The question arises as to an appropriate order under these circumstances. On the basis of what I have already said there has been an attempt, or at least a plausible version at explaining why substantial compliance with the order have been undertaken. To impose a harsh sanction on the breaches would be disproportional to the misconduct.
For these reasons the following order is made:
The FIRST, SECOND AND THIRD RESPONDENTS ARE FOUND TO BE IN CONTEMPT OF THE ORDER OF COURT OF 14 DECEMBER 2007.
A FINE OF R500 (FIVE HUNDRED RAND) WILL BE IMPOSED on the three respondents individually, suspended on condition that the respondents produce;
a. An explanation from the applicable banking institution of first respondent at to whether any banking accounts were opened or operated during the period of 2006;
b. The complete minutes of all meetings which were held, or in terms of which the Association is constitutionally bound to convene such meetings for the period November 2006 to December 2007. In the event that no such minutes can be made available, a proper and full explanation on affidavit must be provided.
c.

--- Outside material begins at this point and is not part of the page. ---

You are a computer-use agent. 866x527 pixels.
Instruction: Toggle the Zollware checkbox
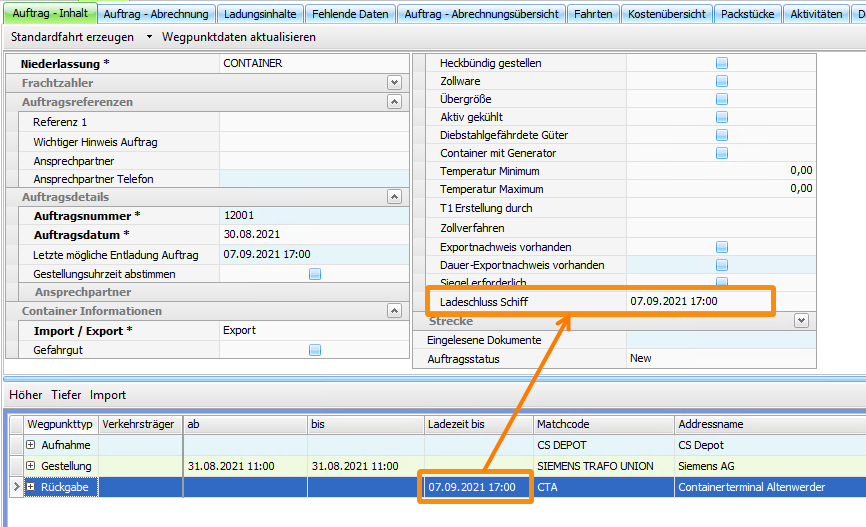point(721,81)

The respondents have six weeks from the date of this order to so comply.
3. The financial and organisational state of first respondent is hereby referred to the Provincial Registrar of Taxis Association who is instructed to produce a report within three months of this court order and to provide such report to this Court, which will then determine any further course of conduct which may be applicable to the dispute.
There is no order as to costs, save for today's hearing, being 26 May 2008 in which respondents jointly and severally, each to pay the other to be absorbed, are ordered to pay applicant's costs.